With the current price of gold being high, there has been a large increase in the number of (now) unregulated gold mining operations. A VSO colleague lives in Bolgatanga and nearby, there is one of these unregulated gold mines. Young boys mine here to earn money for the family. Some do it to pay for their senior high school fees. Now this mine is unregulated, mercury is being used in the extraction process. Young boys tip several drops of it into their hands and smear it into the mud. The mercury forms a partial amalgam with the gold. This, being larger and heavier than the small grains of gold, makes it easier to separate the gold from the silt. It is then heated to evaporate the mercury, leaving the gold behind. Needless to say, this can cause significant health issues – mercury is absorbed through the skin and mercury vapour is absorbed through the lungs. It also causes environmental damage when released into the water supply.

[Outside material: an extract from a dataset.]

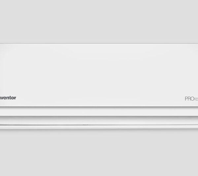
Task: Click the grey background above the unit
Action: 99,22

There are other dangers. On Tuesday 10th November 2009, fifteen people were killed when an unregulated mine collapsed in western Ghana. Despite the dangers, people continue to scrape a living from these unregulated mines. So if, as the Times predicted, the “gold bubble will burst in 2010” and investors make big losses, it will have to be the unregulated mine workers and the Ghanaian economy that will get our sympathy!